While we may have thought the process would ease when we decided to medicate, there were dosage problems and adverse reactions to two of the three classes of ADHD drugs. The third class of drugs still had frustrating side-effects for our child, but the medicine also did what it was supposed to do. It made our child's life a little easier. We willingly hand over $$ every month for the pills knowing it's the right thing at this time for our child.



In the ensuing years, I have had the opportunity to support a couple of acquaintances as they each began the ADHD journey with their own children. I have listened as they debated whether or not to medicate. And I have shared their frustrations when other parents have announced that the problem with America is that "poorly disciplined" children or children with "no issues" have "lazy" teachers and "pill happy" doctors "needlessly" medicating children. (Did you like all my "" ?)



I wish my child could focus as effectively OFF the pills as my child does ON the pills. But that's not the case. As we tell those who ask, it's just not that big of a deal now for us and our child's life is better because of the medication.



So what's the problem?



Last week a much-trusted and beloved teacher asked for a conference with me, and during that discussion she confirmed what Checkered and I have quietly suspected for a while. Another of our children is struggling with attention and focusing. And so we begin a long journey again.

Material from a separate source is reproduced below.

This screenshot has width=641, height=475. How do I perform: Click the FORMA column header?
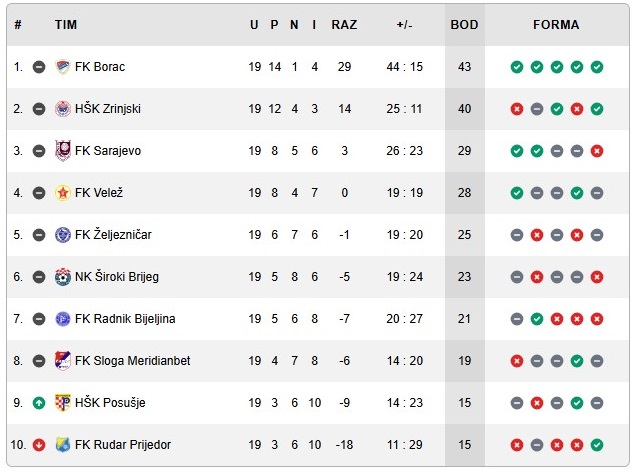(x=556, y=25)
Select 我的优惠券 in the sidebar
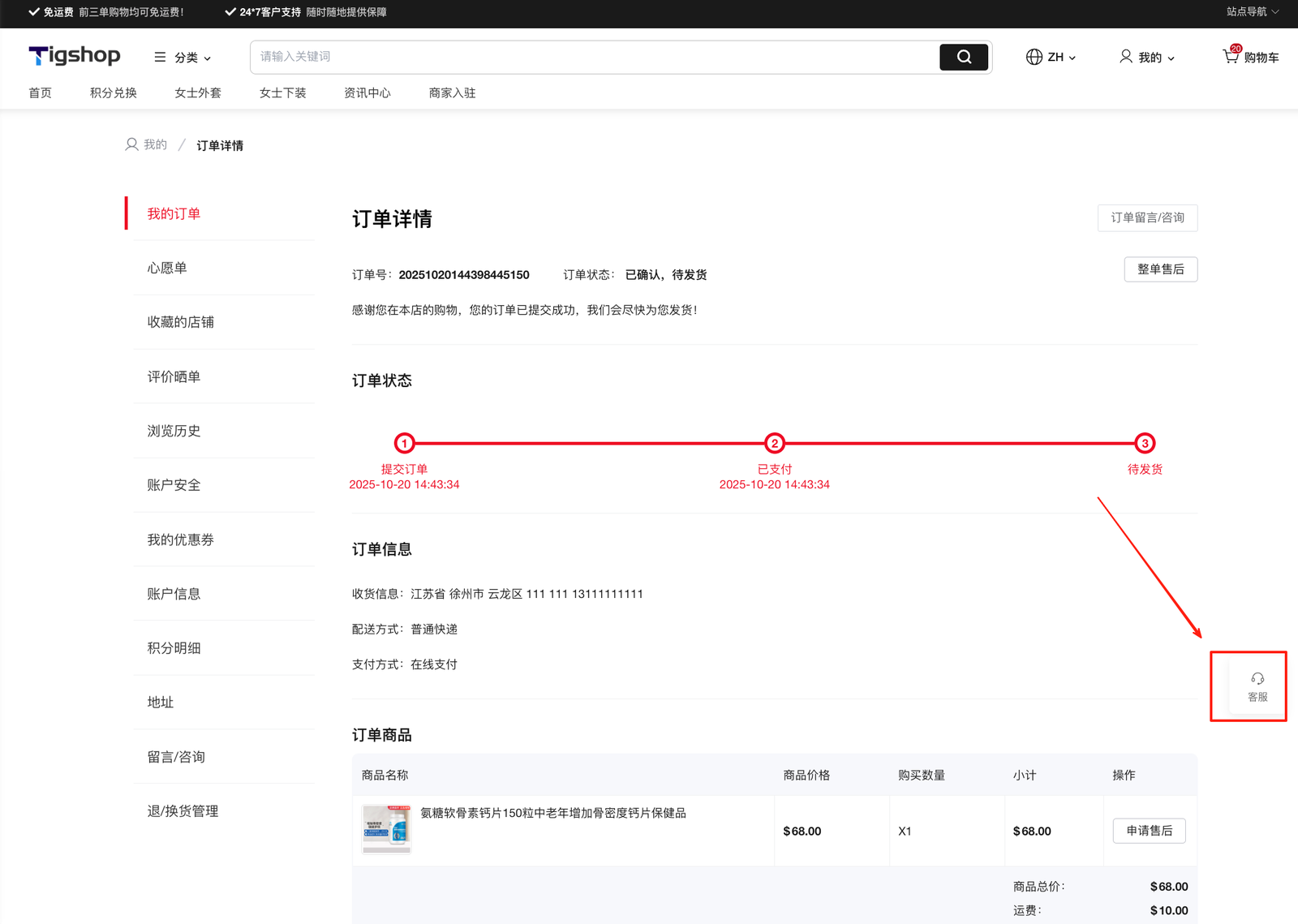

And me? My "it's just not that big of a deal" bravado slipped a bit.

11 comments:

Unknown said...

I am here for you if you ever need to talk. Walked down the road with both boys and girls some medicated and some not. The choices are not always that easy.

Mental P Mama said...

Oh I am so sorry to hear that. Your children are lucky to have you both, though. Sending you light.

Pancake said...

I would imagine it is hard to medicate them, thankfully they do have some to help!

Julie said...

I am so sorry. That has got to be hard...we just love our little ones so much and want the best for them. Praying God gives you the strength and wisdom you need!

Betty said...

I´m so sorry you have to go through it again. You will be in my thoughts and hopefully this time it will be better!

Noe Noe Girl...A Queen of all Trades. said...

Hugs and more hugs baby! I am here for you and going to keep you and your family in my prayers. It helps to talk and pray.
Love you.

mom x 2 said...

We have been there, done that. And are still there, still doing that! I can sooo relate to your new struggle as well as the one you will continue to deal with going forward. If it helps you to cope just a little, you are not alone. I used to think I was, but as time went on, I realized, nope, not in this by myself. It was one of the hardest decisions to make, but also the best for my youngest (who just got his learners this weekend, so there is hope) Hang in there! I'll keep you and your family in my thoughts and prayers!

Ashley said...

I'm sorry you are having to deal with this all over again. At least you have already made the time investment and educated yourself on the issue. So you are very prepared to handle the situation this time. But it does sucks that you have to handle it. You'll get through it and your children will be better for it. Good luck!

Laura ~Peach~ said...

been there walked it and thank GOd for the person who discovered the meds that work because the frustrations these kids go through with out it is unbearable. wanting to control and trying to control and unable to control being told they are bad becasue they cant... I hated when Cory was nearly 14 and decided he was old enough to choose... the dr and I discussed it and decided to let him try with out the meds... it was a diaster he tried last year to go back on meds but the adult meds really did not work for him I so wish they would put him back on ritalin it was a miracle the changes in that boy. Now he is 21 and still very ADHD. HUGS to you ALL!~

As Cape Cod Turns said...

I think the most important thing is that you understand that there is a problem and face it head on. So many parents want to duck the issue and say, "not my kid". Your bravado may have slipped a bit, but I have no doubt it will be back and ready to make the right decisions in no time. You've done it once, you can do it again! Good luck!

Jeannelle said...

My thoughts and prayer are with you. One would have to be thankful there are medications that offer help in these situations.